Text
════════════════════
In today's age, machines have completely changed lives, ranging from the first computer to cellphones. However, the most precise and well-articulated systems remain those that nature has built. The human body is an example of one such system which remains to be re-engineered.
Organ transplantation has existed since the mid-1800s when the first skin transplant was performed. Since this time, transplantation has exploded, resulting in the transplantation of an organ or limb or even several organs/limbs simultaneously. Initially, organs only from living identical twins were transplanted. However, soon thereafter organs were transplanted from the living and deceased, providing that the patient and donor have close genetic similarities. The donors could be a family member or even a genetically compatible stranger. In fact, more than 600,000 transplants have occurred in the United States since 1988.
The quest for donor tissues and organs is a slow and uphill battle. Simply stated, there are not enough donor tissues and organs and more than 6,000 people die each year due to organ failure. There are presently over 120,000 people in the US alone on waiting lists for organs and others experiencing chronic problems due to the long-term damaging effects of post-transplant immunosuppression. This has prompted significant research and tests on fabricating mechanical organs and transplanting tissue and organs from non-humans, neither of which has had much success. Unfortunately, the need for donor tissues and organs has also resulted in the black-market sale of tissues and organs from both willing and unwilling individuals.
Donor tissues, organs, and even animals are also used in the testing and evaluation of pharmaceutical drugs. In fact, in bringing a pharmaceutical drug to the market, it takes years, even decades of animal testing before clinical trials on humans may be performed. Not only do some have the view that animal testing is inhumane, but it is expensive and inefficient, particularly in situations where the pharmaceutical drug fails to make it to market.
Animal tissues and organs are incredibly complex, possessing multiple different compartments that communicate with each other, intricate microarchitecture within these compartments, and many different cell types within each compartment. Bioprinting involves recreating the 3D structure of a tissue using a fabrication technique where a computer program slices up a construct into discrete layers and rebuilds them using a biomaterial. These biomaterials are designed to mimic the architecture of the extracellular matrix in which cells are suspended. Additionally, cells themselves can be incorporated into these constructs. Accordingly, a complex organ may be built step-by-step using the 3D images, such as those from MRI and CT scans, native cells from a patient, and biologically compatible materials.
Thus, there is a need for devices, systems, and methods for bioprinting tissues and organs, without the need for donor organs in transplantation surgeries and animal testing in a number of industries. The invention is directed to these and other important needs.
════════════════════
Source information
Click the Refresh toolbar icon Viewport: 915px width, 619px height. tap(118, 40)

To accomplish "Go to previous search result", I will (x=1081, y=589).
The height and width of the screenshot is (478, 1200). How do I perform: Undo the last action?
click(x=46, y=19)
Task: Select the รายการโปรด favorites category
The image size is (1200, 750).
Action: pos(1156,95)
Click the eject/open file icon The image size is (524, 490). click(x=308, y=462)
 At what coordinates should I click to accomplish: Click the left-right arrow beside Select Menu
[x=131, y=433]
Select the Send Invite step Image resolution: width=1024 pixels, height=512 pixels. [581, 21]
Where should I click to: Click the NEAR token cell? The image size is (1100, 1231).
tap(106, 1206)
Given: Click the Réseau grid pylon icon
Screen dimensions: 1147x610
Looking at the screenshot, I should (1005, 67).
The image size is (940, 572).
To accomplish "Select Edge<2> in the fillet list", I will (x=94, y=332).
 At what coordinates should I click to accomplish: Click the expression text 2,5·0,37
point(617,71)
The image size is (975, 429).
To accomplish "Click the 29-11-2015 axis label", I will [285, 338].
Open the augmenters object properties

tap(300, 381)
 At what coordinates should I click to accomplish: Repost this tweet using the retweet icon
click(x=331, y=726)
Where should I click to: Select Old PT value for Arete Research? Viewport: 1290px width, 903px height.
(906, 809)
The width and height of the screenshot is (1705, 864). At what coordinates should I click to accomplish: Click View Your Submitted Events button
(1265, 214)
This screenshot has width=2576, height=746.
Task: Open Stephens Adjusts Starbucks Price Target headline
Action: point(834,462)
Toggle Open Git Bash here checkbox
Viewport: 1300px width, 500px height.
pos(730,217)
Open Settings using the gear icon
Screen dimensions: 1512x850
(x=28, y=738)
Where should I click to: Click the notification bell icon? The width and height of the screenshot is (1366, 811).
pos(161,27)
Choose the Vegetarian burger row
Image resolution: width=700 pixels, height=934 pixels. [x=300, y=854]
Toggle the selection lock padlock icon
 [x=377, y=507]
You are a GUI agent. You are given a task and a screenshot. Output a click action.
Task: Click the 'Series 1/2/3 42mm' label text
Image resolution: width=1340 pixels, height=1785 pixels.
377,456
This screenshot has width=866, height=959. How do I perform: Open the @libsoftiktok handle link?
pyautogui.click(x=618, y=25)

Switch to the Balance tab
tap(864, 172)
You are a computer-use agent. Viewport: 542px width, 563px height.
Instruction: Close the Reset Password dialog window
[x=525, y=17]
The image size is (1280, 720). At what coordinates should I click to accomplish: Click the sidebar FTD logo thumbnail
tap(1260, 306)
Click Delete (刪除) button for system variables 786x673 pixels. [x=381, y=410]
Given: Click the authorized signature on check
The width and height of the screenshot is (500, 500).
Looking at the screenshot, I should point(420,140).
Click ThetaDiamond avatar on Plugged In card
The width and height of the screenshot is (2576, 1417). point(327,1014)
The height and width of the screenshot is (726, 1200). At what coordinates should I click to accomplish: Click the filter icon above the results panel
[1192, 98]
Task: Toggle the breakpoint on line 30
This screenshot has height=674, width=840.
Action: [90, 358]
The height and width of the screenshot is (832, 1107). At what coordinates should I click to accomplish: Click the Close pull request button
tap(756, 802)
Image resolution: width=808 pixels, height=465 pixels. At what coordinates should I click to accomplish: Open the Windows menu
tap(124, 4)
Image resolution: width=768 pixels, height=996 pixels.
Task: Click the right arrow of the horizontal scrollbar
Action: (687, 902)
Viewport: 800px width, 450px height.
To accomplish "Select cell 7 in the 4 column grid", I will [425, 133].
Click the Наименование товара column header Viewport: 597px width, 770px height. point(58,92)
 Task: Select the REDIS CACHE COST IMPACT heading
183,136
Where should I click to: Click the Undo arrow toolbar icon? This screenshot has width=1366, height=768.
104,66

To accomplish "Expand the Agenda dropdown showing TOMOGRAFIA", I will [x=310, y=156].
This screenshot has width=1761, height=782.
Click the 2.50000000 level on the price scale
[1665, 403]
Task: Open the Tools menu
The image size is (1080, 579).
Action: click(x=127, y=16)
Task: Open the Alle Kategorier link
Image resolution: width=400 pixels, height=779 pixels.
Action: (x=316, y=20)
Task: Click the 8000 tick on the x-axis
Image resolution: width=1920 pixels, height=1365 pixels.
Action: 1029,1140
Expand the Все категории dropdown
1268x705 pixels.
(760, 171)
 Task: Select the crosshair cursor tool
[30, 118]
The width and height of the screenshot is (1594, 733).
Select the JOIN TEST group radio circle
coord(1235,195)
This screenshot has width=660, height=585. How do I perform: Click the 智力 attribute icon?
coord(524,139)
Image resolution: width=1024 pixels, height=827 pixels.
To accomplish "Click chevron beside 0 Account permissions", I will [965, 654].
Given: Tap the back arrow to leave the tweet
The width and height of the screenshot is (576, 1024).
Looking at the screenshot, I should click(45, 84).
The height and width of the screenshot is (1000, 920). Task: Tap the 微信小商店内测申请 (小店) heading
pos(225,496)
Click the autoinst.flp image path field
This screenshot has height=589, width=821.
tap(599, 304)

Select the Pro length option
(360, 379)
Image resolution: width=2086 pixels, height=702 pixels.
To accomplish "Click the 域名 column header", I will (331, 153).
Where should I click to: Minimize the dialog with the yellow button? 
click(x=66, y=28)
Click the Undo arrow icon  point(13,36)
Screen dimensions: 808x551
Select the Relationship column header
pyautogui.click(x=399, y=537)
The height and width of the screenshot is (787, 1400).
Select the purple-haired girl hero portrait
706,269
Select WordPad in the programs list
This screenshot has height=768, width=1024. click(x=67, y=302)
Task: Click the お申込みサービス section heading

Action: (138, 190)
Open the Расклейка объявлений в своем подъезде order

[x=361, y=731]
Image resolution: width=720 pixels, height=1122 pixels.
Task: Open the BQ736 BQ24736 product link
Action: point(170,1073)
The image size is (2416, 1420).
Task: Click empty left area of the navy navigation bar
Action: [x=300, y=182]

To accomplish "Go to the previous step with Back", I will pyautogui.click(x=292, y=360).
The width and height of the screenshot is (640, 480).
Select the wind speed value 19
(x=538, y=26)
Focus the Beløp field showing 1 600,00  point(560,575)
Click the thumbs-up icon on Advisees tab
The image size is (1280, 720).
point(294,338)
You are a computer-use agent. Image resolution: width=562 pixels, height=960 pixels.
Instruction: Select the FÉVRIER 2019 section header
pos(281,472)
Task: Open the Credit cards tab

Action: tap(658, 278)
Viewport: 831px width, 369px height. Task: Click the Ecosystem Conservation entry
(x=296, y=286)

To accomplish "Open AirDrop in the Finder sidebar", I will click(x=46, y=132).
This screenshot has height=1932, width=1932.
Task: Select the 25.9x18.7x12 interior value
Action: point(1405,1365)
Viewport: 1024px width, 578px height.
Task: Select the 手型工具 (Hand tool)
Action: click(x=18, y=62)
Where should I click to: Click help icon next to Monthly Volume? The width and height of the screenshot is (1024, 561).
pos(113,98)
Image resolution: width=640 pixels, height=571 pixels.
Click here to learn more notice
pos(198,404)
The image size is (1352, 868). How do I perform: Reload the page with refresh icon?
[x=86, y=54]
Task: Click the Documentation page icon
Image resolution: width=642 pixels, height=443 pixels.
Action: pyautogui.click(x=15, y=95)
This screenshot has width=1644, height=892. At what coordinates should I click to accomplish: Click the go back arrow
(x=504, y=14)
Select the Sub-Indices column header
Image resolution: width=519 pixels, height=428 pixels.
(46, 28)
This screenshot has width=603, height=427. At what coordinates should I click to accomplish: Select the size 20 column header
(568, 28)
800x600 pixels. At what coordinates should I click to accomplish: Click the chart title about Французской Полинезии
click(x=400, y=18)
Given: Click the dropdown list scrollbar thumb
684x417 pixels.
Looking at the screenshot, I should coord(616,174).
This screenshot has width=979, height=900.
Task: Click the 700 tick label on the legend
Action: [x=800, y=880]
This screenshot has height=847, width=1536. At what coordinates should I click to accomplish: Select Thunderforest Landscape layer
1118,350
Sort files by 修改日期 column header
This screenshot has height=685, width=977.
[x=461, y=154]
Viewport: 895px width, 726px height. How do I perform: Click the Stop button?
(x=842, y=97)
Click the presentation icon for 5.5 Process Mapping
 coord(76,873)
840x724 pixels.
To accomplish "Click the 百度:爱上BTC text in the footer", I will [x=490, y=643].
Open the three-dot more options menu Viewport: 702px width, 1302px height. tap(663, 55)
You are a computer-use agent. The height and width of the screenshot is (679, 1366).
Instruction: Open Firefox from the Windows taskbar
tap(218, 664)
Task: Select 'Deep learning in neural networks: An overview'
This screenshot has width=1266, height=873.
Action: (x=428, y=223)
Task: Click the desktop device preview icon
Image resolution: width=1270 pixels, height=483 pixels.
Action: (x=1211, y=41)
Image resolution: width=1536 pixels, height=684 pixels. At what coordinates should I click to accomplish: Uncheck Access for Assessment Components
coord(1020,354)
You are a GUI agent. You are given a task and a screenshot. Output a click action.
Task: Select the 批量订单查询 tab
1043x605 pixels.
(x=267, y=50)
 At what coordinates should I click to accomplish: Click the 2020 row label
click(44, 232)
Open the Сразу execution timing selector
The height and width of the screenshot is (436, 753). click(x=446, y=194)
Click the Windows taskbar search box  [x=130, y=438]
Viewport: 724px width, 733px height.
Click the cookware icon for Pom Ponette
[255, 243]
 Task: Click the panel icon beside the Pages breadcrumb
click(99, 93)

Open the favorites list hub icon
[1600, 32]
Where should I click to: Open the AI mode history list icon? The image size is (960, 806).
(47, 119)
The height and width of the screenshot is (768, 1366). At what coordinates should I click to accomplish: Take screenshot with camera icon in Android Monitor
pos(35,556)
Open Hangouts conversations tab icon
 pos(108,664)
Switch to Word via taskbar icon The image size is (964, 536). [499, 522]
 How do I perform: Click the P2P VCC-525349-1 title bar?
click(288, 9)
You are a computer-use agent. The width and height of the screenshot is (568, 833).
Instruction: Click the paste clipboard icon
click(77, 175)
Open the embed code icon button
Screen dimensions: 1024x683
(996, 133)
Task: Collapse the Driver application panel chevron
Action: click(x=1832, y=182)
════════════════════
Directions for this task
Rewrite the bioprinting text starting at "The quest for" and ending at "and unwilling individuals.", putting "difficult struggle" in place of "uphill battle".

Output of the task
The quest for donor tissues and organs is a slow and difficult struggle. Simply stated, there are not enough donor tissues and organs and more than 6,000 people die each year due to organ failure. There are presently over 120,000 people in the US alone on waiting lists for organs and others experiencing chronic problems due to the long-term damaging effects of post-transplant immunosuppression. This has prompted significant research and tests on fabricating mechanical organs and transplanting tissue and organs from non-humans, neither of which has had much success. Unfortunately, the need for donor tissues and organs has also resulted in the black-market sale of tissues and organs from both willing and unwilling individuals.